People's objections are also due to how federating with Meta's software, content and commercial priorities will distort the existing communities in Fediverse/Federation/Threadiverse.
While the technology allows the Fediverse to exist, one federation is not the be all and end all of the fediverse; it is understandable that existing parts of the Fediverse might not want to federate with Meta. There can be multiple federations within the fediverse; it doesn't have to be one joined up mass and it's not likely it's going to be one single complete federation long term. People will naturally form interconnected communities around different ethoses, priorities etc. I think there will likely be one big "primary" part of the fediverse just due to shear size and mass of content; but it doesn't follow that it needs to be linked with Meta's implemenation nor that Meta's implementation would damage a separate fediverse. That is what people are pushing against - they do now want the main threadiverse or other elements of the fediverse to be subsumed and lose it's identity due to being swamped by Meta's social media platforms.
It's about the separation between the fediverse as a technological solution and the fediverse as a philosophical solution.

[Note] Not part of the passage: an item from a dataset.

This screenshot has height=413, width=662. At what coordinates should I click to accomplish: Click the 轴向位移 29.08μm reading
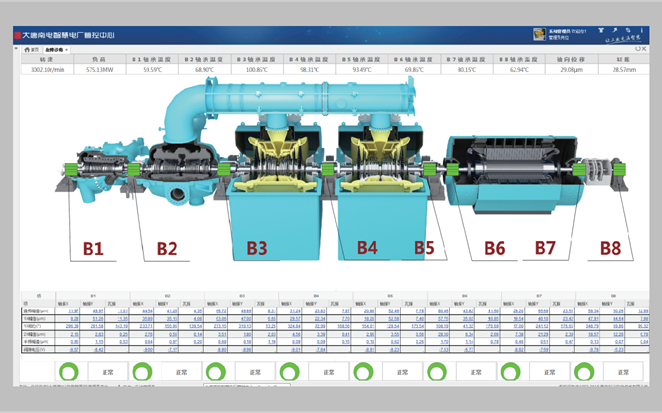pyautogui.click(x=571, y=70)
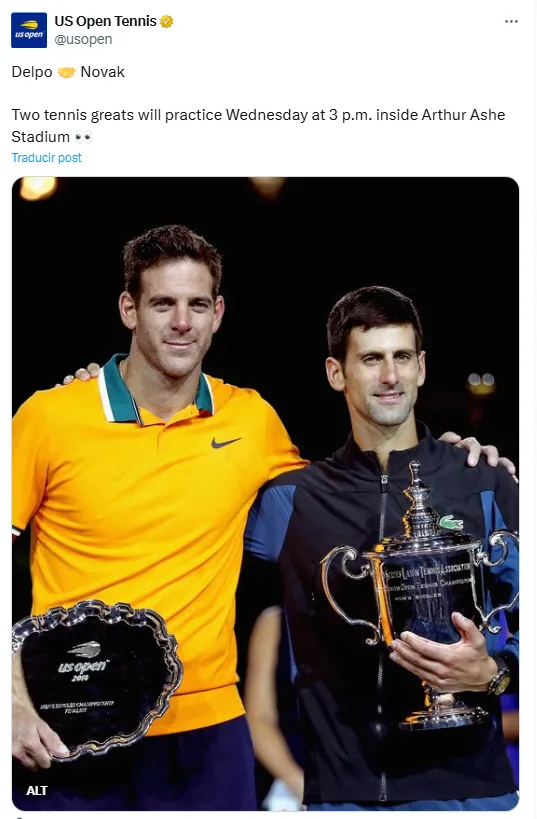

It's not Meta who is going to want to federate with us, it will be a stealthy instance, for example from a videogame, so popular that everyone will want to federate with it. Including the gamers of our instance. And then this instance (which will be a facade of Meta) will implement a feature in the protocol, for the need of their videogame. Oh something really trivial....then something else. etc. And slowly the federations will diverge toward Meta.
Why would I want pushed content from Meta of all places? I don't want to see that.

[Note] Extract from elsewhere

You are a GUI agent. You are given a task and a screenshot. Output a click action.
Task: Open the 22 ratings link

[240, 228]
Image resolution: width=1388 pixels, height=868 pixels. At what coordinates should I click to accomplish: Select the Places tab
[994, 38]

And no, we don't need to grow the Fediverse that way. It's better to stay independent and develop organically and become the next big thing, not eaten by some overstuffed corporation not able to innovate.
I like the concept of copyleft, which has prevented a lot of EEE. As for protocols, the answer is a little more complex. Protocols can't really be copyrighted, so it's essentially going to be what's the easiest to implement, who is using it and what utility it provides.
There have always been competing protocols, and also closed vs open protocols. Most of the time the protocols that win are the open ones, and the trend is that they provide a lot of utility and is easily used by anyone. In my view, the question it will come down to will be: is having a decentralized social network going to provide more utility for the big players, or is the concept doomed because centralization will always provide the biggest monetary incentive?
Something that gives me hope is that social media is not a profitable business venture. This could mean that Meta is exploring the fediverse because it sees something useful in it that doesn't conflict with their business interests, but in fact supports it. The biggest tell to see if this will work out is if other companies start to adopt the protocol, at which point the safety guard is "Well, a lot of big players are using it and if I break activitypub support with them that's bad for business.".